= Task item =
Please copy the data shown below, word for word.

[Stored data]
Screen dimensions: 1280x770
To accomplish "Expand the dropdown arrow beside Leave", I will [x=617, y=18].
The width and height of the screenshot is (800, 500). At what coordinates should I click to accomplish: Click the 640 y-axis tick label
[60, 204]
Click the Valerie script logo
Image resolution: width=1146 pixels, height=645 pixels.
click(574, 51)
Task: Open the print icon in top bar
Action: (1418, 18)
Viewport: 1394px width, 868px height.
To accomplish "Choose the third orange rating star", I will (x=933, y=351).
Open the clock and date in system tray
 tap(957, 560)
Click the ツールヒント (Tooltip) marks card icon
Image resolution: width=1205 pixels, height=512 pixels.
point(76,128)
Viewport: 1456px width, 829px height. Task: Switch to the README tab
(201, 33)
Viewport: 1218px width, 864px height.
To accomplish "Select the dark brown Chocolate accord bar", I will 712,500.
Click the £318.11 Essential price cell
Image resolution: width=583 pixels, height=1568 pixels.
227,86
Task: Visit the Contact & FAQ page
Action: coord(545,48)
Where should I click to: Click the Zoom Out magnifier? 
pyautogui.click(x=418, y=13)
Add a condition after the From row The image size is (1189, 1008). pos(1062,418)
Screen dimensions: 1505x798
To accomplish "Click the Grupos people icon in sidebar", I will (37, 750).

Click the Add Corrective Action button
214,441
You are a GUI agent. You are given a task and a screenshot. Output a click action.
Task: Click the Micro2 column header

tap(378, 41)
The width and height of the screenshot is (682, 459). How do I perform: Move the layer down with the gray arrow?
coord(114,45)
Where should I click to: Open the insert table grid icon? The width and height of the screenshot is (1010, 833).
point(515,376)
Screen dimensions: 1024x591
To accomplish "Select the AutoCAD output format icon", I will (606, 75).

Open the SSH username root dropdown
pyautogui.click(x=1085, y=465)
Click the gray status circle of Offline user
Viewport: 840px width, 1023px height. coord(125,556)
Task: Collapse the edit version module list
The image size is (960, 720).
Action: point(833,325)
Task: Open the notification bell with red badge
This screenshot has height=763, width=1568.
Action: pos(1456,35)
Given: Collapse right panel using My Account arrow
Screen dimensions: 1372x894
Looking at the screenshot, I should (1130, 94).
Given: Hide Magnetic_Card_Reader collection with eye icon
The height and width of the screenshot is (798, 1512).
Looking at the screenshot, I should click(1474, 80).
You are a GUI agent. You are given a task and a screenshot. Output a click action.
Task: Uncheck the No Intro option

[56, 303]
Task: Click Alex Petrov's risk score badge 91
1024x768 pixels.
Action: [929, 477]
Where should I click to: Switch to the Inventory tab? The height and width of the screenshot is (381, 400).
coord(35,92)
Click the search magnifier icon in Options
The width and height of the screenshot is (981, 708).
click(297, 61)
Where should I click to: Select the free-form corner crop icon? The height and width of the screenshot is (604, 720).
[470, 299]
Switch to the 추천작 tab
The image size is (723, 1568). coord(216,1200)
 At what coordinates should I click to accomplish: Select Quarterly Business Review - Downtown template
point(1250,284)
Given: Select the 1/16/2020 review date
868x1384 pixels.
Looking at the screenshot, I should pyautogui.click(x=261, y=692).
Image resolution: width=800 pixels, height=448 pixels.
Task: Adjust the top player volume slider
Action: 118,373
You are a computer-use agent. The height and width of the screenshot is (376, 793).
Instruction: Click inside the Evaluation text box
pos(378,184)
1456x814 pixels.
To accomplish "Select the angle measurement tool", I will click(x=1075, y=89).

= Result of this task =
Screen dimensions: 1280x770
To accomplish "Expand the dropdown arrow beside Leave", I will [x=617, y=18].
The width and height of the screenshot is (800, 500). At what coordinates should I click to accomplish: Click the 640 y-axis tick label
[60, 204]
Click the Valerie script logo
Image resolution: width=1146 pixels, height=645 pixels.
click(574, 51)
Task: Open the print icon in top bar
Action: (1418, 18)
Viewport: 1394px width, 868px height.
To accomplish "Choose the third orange rating star", I will (x=933, y=351).
Open the clock and date in system tray
 tap(957, 560)
Click the ツールヒント (Tooltip) marks card icon
Image resolution: width=1205 pixels, height=512 pixels.
point(76,128)
Viewport: 1456px width, 829px height. Task: Switch to the README tab
(201, 33)
Viewport: 1218px width, 864px height.
To accomplish "Select the dark brown Chocolate accord bar", I will 712,500.
Click the £318.11 Essential price cell
Image resolution: width=583 pixels, height=1568 pixels.
227,86
Task: Visit the Contact & FAQ page
Action: coord(545,48)
Where should I click to: Click the Zoom Out magnifier? 
pyautogui.click(x=418, y=13)
Add a condition after the From row The image size is (1189, 1008). pos(1062,418)
Screen dimensions: 1505x798
To accomplish "Click the Grupos people icon in sidebar", I will (37, 750).

Click the Add Corrective Action button
214,441
You are a GUI agent. You are given a task and a screenshot. Output a click action.
Task: Click the Micro2 column header

tap(378, 41)
The width and height of the screenshot is (682, 459). How do I perform: Move the layer down with the gray arrow?
coord(114,45)
Where should I click to: Open the insert table grid icon? The width and height of the screenshot is (1010, 833).
point(515,376)
Screen dimensions: 1024x591
To accomplish "Select the AutoCAD output format icon", I will (606, 75).

Open the SSH username root dropdown
pyautogui.click(x=1085, y=465)
Click the gray status circle of Offline user
Viewport: 840px width, 1023px height. coord(125,556)
Task: Collapse the edit version module list
The image size is (960, 720).
Action: point(833,325)
Task: Open the notification bell with red badge
This screenshot has height=763, width=1568.
Action: pos(1456,35)
Given: Collapse right panel using My Account arrow
Screen dimensions: 1372x894
Looking at the screenshot, I should (1130, 94).
Given: Hide Magnetic_Card_Reader collection with eye icon
The height and width of the screenshot is (798, 1512).
Looking at the screenshot, I should click(1474, 80).
You are a GUI agent. You are given a task and a screenshot. Output a click action.
Task: Uncheck the No Intro option

[56, 303]
Task: Click Alex Petrov's risk score badge 91
1024x768 pixels.
Action: [929, 477]
Where should I click to: Switch to the Inventory tab? The height and width of the screenshot is (381, 400).
coord(35,92)
Click the search magnifier icon in Options
The width and height of the screenshot is (981, 708).
click(297, 61)
Where should I click to: Select the free-form corner crop icon? The height and width of the screenshot is (604, 720).
[470, 299]
Switch to the 추천작 tab
The image size is (723, 1568). coord(216,1200)
 At what coordinates should I click to accomplish: Select Quarterly Business Review - Downtown template
point(1250,284)
Given: Select the 1/16/2020 review date
868x1384 pixels.
Looking at the screenshot, I should pyautogui.click(x=261, y=692).
Image resolution: width=800 pixels, height=448 pixels.
Task: Adjust the top player volume slider
Action: 118,373
You are a computer-use agent. The height and width of the screenshot is (376, 793).
Instruction: Click inside the Evaluation text box
pos(378,184)
1456x814 pixels.
To accomplish "Select the angle measurement tool", I will click(x=1075, y=89).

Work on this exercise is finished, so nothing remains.